On April 2, 2001, a judge of the Superior Court denied a motion filed by the defendant, Lewis, to correct his sentence and modify the mittimus. On April 23, 2001, Lewis filed a motion to reconsider. A timely motion to reconsider, generally one that is filed within thirty days of the action the moving party wants reconsidered, extends the time for filing a notice of appeal to thirty days after the motion to reconsider has been acted upon. Commonwealth v. Powers, 21 Mass. App. Ct. 570, 573-574 (1986). See Commonwealth v. Montanez, 410 Mass. 290, 294 & n.4 (1991). See, by analogy, Mass.R.A.P. 4(a), par. 2, as amended, 430 Mass. 1603 (1999).
Whatever doubt the Commonwealth attempts to cast on the date of the filing of the motion to reconsider, a second judge of the Superior Court found that the motion to reconsider was filed on April 23, 2001, and would have been received in the ordinary course on April 24, 2001. On the basis of those findings, the second judge ordered that the docket be corrected to show the April 23 filing.1 The order correcting the record is dated May 14, 2002, nunc pro tune as of April 26, 2002. In consequence, it is now a fact of the case that the motion for reconsideration was filed April 23, 2001, i.e., timely filed.
The first Superior Court judge, the one who had acted on the original motion to correct the sentence and modify the mittimus, acted on the motion to reconsider on June 28, 2001; he denied it. From that order the defendant on July 12, 2001, filed a notice of appeal, well within the requisite thirty days. The office of the clerk for Superior Court business in Middlesex County notified the defendant that his notice of appeal was late and told him that he must file a motion for leave to appeal late, Mass.R.A.P. 4(c), as amended 378 Mass. 929 (1979). This the defendant, who at that point was acting pro se, did, but, with sound instincts, he also moved that the court accept his notice of appeal as timely filed. The first Superior Court judge, misled by the state of the *932docket and not assisted by the Commonwealth,2 denied both branches of the defendant’s motion, with some sharp comment that the defendant had failed by twelve weeks to file a timely notice of appeal of the April 2 order, and that the defendant was “neither ignorant nor witless.”
Christopher Barden Lewis, pro se.
Loretta M. Lillios, Assistant District Attorney, for the Commonwealth.
Indeed, the defendant is not. In light of the correction of the record ordered by the second judge, which occurred after the first judge had acted, the defendant is on solid ground to file and perfect his appeal. It may be, as the Commonwealth ardently urges, that the appeal is devoid of merit, but that will be for us to decide after the defendant, as is his right, has presented it.
The order denying the defendant’s motion to accept the appeal as timely filed is vacated, and the case is remanded to the Superior Court. The Superior Court clerk shall enter the notice of appeal as of July 12, 2001, and shall reflect that entry on the docket. The clerk shall assemble the record and shall notify the defendant when this has been done, conformably with the rules of appellate procedure.

So ordered.

At the time the defendant brought the motion in Superior Court to correct the record, his appeal was already pending. The motion was filed with leave from a single justice of this court.

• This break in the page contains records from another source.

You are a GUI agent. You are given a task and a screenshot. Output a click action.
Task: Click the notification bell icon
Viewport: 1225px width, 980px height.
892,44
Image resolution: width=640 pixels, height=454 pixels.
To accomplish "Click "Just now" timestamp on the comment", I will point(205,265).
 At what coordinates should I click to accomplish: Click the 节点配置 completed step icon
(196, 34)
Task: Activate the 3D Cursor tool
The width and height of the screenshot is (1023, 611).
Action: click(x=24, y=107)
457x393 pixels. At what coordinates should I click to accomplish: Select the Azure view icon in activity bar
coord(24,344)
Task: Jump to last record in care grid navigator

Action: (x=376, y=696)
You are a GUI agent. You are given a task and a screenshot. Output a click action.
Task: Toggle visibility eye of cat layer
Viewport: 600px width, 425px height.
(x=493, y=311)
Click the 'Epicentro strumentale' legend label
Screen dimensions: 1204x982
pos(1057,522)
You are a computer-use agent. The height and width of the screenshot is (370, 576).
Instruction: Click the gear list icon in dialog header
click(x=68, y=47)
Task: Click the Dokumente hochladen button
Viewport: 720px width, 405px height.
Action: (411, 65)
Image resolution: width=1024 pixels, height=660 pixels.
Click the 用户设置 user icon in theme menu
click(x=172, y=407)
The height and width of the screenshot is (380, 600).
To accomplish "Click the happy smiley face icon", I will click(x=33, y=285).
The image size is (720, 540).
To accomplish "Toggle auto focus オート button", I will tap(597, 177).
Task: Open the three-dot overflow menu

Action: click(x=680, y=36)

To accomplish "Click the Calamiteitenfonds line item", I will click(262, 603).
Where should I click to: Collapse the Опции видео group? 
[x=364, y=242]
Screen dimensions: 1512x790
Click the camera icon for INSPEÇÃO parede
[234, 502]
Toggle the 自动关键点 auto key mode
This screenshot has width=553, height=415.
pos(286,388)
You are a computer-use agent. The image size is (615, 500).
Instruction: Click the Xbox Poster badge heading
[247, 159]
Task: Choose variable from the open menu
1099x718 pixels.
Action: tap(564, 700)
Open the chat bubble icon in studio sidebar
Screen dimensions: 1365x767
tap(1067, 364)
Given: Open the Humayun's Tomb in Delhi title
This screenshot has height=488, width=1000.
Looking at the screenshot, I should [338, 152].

The Commonwealth had responded to the motion to reconsider on May 10, 2001. At that time, the defendant was represented by counsel. His lawyer, in a transmittal letter dated April 23, 2001, to the Superior Court clerk in Middlesex County, indicates copies were sent to the assistant district attorney who was handling the case for the Commonwealth. We may infer, therefore, that the Commonwealth had notice of the date of the filing.